PBS Celebrates FBI Killer Peltier, ‘Political Prisoner...Global Symbol for Human Rights’

February 19th, 2025 7:27 PM

The PBS News Hour, along with the rest of the liberal press, have certainly warmed up in recent years to the FBI, America’s chief domestic surveillance organization. Since Donald Trump came on the scene, a press eager to find criminal behavior within a loathed administration has behaved more like a present-day “Friends of the FBI” than the bulwark against government spying and surveillance it once fancied itself as being.

PBS has even run pro-FBI stories with a McCarthyite tinge, like one applauding the online liberal “sedition hunters” of January 6 scofflaws.

But the release from prison of an American Indian activist convicted of murdering two FBI agents in 1975 put the PBS News Hour in liberal reset mode on Tuesday evening.
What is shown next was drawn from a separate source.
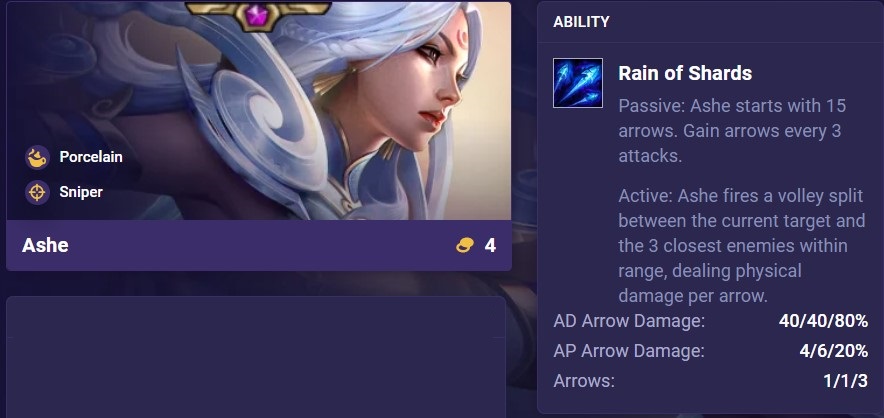Click the gold coin cost icon
Screen dimensions: 884x418
[x=465, y=245]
Co-anchor Amna Nawaz marked the occasion with a tone similar to hard-left groups like Amnesty International in celebrating the release of the infamous convicted killer Leonard Peltier. The now-80-year-old Peltier’s life sentence was commuted to home confinement by President Biden just hours before leaving office January 20.

FBI director Christopher Wray, whose words are usually taken seriously by the media, issued strong criticism of the commutation at the time, calling Peltier a “remorseless killer” and writing, “Granting Peltier any relief from his conviction or sentence is wholly unjustified and would be an affront to the rule of law.”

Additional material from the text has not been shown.